### [Extrait du document]
══════════

Un album moyen plaisant par les gags qui s'enchaine mais auquel hormis un certain plaisir de lecture je n'avais jusqu'à ce jour jamais trouvé beaucoup d'intérêt.
C'est finalement en réfléchissant à l'attitude de Rantanplan (le personnage que je préfère de la saga) durant cette aventure qu'un certain sens m'est apparu. En effet durant toute l'histoire, Rantanplan ne cesse de se questionner sur l'identité de ce cow boy qui accompagne les Dalton. Tout au long des pages Rantanplan ne cesse d'énumérer des noms de personnages en se demandant si ce cowboy correspond au nom qui lui vient en tête. Il fait preuve dans l'exercice d'une capacité de raisonnement qui n'a rien d'idiot.
Exemple P 14
Rantanplan en pensée : "Il invite tout le monde au saloon... C'est peut-être Diamond Roberts le joueur... Il faisait ça quelques dois quand il avait gagné..." (Lucky Luke le caresse) " Non Diamond Roberts m'aurait donné un coup de pied... Il avait horreur des chiens... D'ailleurs , ça ne peut pas être lui; il a été pendu , un jour qu'il avait eu trop de chance"
On remarque la rigueur du raisonnement de Rantanplan :
1 constat "invitation au saloon"
2 hypothèse par rapprochement "Diamond Roberts" "faisait ça quelques fois"
3 Vérification de l'hypothèse par intégration de nouvelle donné (la caresse de LL s'oppose à l'horreur des chiens).
4 constat d'échec avec confirmation. "ça ne peut être lui; il a été pendu"
Un modèle de résonnement scientifique.
Rantanplan est un personnage qui s'attache au apparences en les prenant au sérieux. Au pied de la lettre.
Ainsi son incapacité à reconnaitre LL vient du fait qu'au départ une inversion est commise qui rend à ses yeux la situation incompréhensible.
LL fait sortir de prison les Dalton alors que normalement sa fonction et de les y ramener.
P 6
Rantanplan " Hein ? Quoi ? Les Dalton s'évadent ! Ca ne se passera pas comme ça"
lQuand à la fin Rantanplan croit enfin avoir identifier LL en la personne de Jerry Spring, son raisonnement est non seulement parfaitement logique et cohérent mais d'une certaine manière juste.
P 46
Rantanplan : "... ce cow-boy qui se tire de toutes les situations, qui a une chance invraisemblable, qui capture toujours les méchants... c'est..." (image suivante) "... JERRY SPRING !...."
On note que si Rantanplan se trompe sur la personne, il ne se trompe pas sur la fonction. Son raisonnement n'est pas en défaut son constat de l'action du héros pouvant s'adresser autant à LL qu'à Jerry Spring (qui d'ailleurs partagent la même convention graphique).

══════════

### [Données brutes]

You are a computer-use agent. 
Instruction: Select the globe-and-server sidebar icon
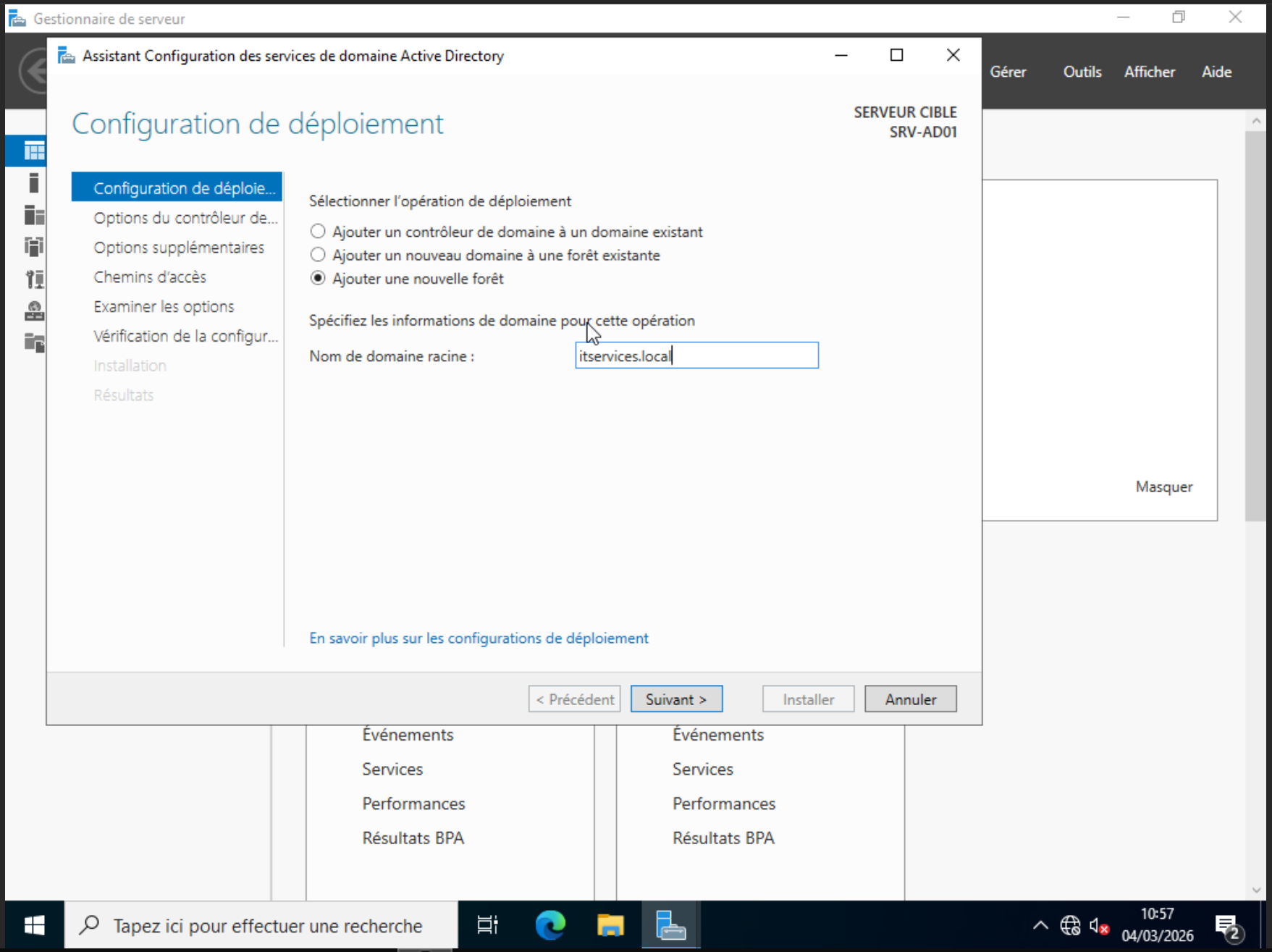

══════════

### [Objectif]
D'après l'extrait du document, pourquoi Rantanplan n'arrive-t-il pas à reconnaître Lucky Luke ? Répondez en une à trois phrases, s'il vous plaît. Servez-vous uniquement de l'extrait du document.

### [Résultat final]
Dès le départ, une inversion rend la situation incompréhensible à ses yeux : Lucky Luke fait sortir les Dalton de prison, alors que sa fonction est normalement de les y ramener. Rantanplan prend les apparences au sérieux, au pied de la lettre, et ne peut donc pas le reconnaître.